Identify the function p(t) and q(t)

In the standard form, the functions p(t) and q(t) are given by: $$p(t) = -3$$ $$q(t) = -4$$

Calculate the integrating factor

The integrating factor is given by the exponential of the integral of p(t) with respect to t: $$\mu(t) = e^{\int p(t) dt} = e^{\int -3 dt} = e^{-3t}$$

Multiply the equation by the integrating factor

Multiply both sides of the equation by the integrating factor, µ(t): $$e^{-3t}(y^{\prime}(t) - 3y(t)) = e^{-3t}(-4)$$

Observe the left side of the equation

Observe that the left side is the derivative of the product of µ(t) and y(t): $$\frac{d}{dt}(e^{-3t}y(t)) = e^{-3t}(-4)$$

Integrate both sides of the equation

Integrate both sides of the equation with respect to t: $$\int \frac{d}{dt}(e^{-3t}y(t)) dt = \int e^{-3t}(-4) dt$$ This results in: $$e^{-3t}y(t) =\frac{4}{3}e^{-3t} + C$$

Solve for y(t)

Divide both sides by the integrating factor, e^{-3t}: $$y(t) =\frac{4}{3} + Ce^{3t}$$

Write the general solution

The general solution to the given ODE is: $$y(t) =\frac{4}{3} + Ce^{3t}$$

Key concepts

Integrating Factor Method

The integrating factor method is a powerful technique for solving first-order linear ordinary differential equations (ODEs). It transforms a non-exact ODE into an exact one, which can be integrated with ease.

To use the method, you first write the ODE in its standard form: \( y' + p(t)y = q(t) \). The function \( p(t) \) is then utilized to determine the integrating factor \( \mu(t) \), which is typically the exponential of the integral of \( p(t) \), given as \( \mu(t) = e^{\int p(t) dt} \). Multiplying both sides of the ODE by this factor leads to a simplification, enabling us to find a solution.

For instance, consider the equation \( y' - 3y = -4 \). Here, \( p(t) = -3 \) and the integrating factor is \( \mu(t) = e^{\int -3 dt} = e^{-3t} \). By multiplying the entire equation by \( \mu(t) \), we're able to integrate and find the general solution of the ODE.

Differential Equations

Differential equations are mathematical equations that relate some function with its derivatives. They come in various types depending on the nature of the derivatives involved. A first-order linear ODE, such as the one presented in the exercise \( y'(t) = 3y(t) - 4 \), involves the first derivative of the function and can describe a wide range of phenomena, from simple growth and decay processes to complex mechanical systems.

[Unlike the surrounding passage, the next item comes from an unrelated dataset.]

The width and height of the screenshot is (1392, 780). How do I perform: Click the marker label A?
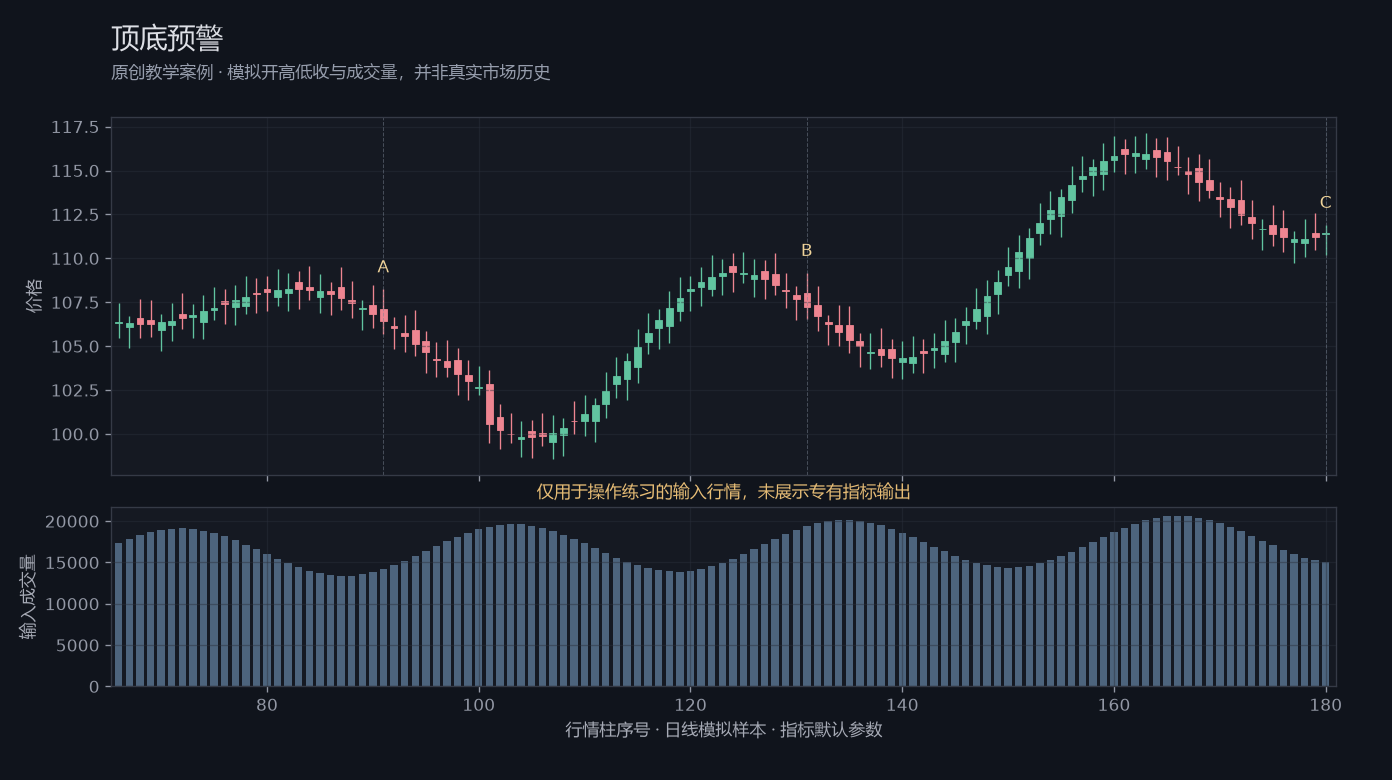pyautogui.click(x=383, y=267)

Understanding the language of differential equations allows us to model and predict the behavior of dynamic systems in physics, biology, economics, and many other fields. The ability to solve these equations is therefore key in both theoretical studies and practical applications.

General Solution of ODE

The general solution of an ODE encompasses all possible specific solutions and includes arbitrary constants that account for initial conditions. For a first-order ODE, typically there will be a single constant, as it is the case with the provided exercise.

After applying the integrating factor method and simplifying, we obtain an expression that includes an arbitrary constant \( C \). This constant can be determined if an initial condition is provided, leading to a particular solution. In the absence of initial conditions, the solution remains general as in the equation \( y(t) = \frac{4}{3} + Ce^{3t} \), which represents an infinite family of curves, each corresponding to a different value of \( C \).

Exponential Functions

Exponential functions are mathematical functions of the form \( f(t) = a e^{kt} \), where \( a \) and \( k \) are constants, and \( e \) is the base of the natural logarithm. These functions are crucial in solving ODEs because many natural phenomena, like continuous growth or decay, are governed by rates of change proportional to the state of the system.

Exponential functions are unique due to their property of being the derivative of themselves multiplied by a constant. In the context of our exercise, the function \( Ce^{3t} \) is the solution to the homogeneous equation \( y' - 3y = 0 \) and it appears in the general solution to represent all possible behaviors of the system under the influence of the initial value which is represented by \( C \).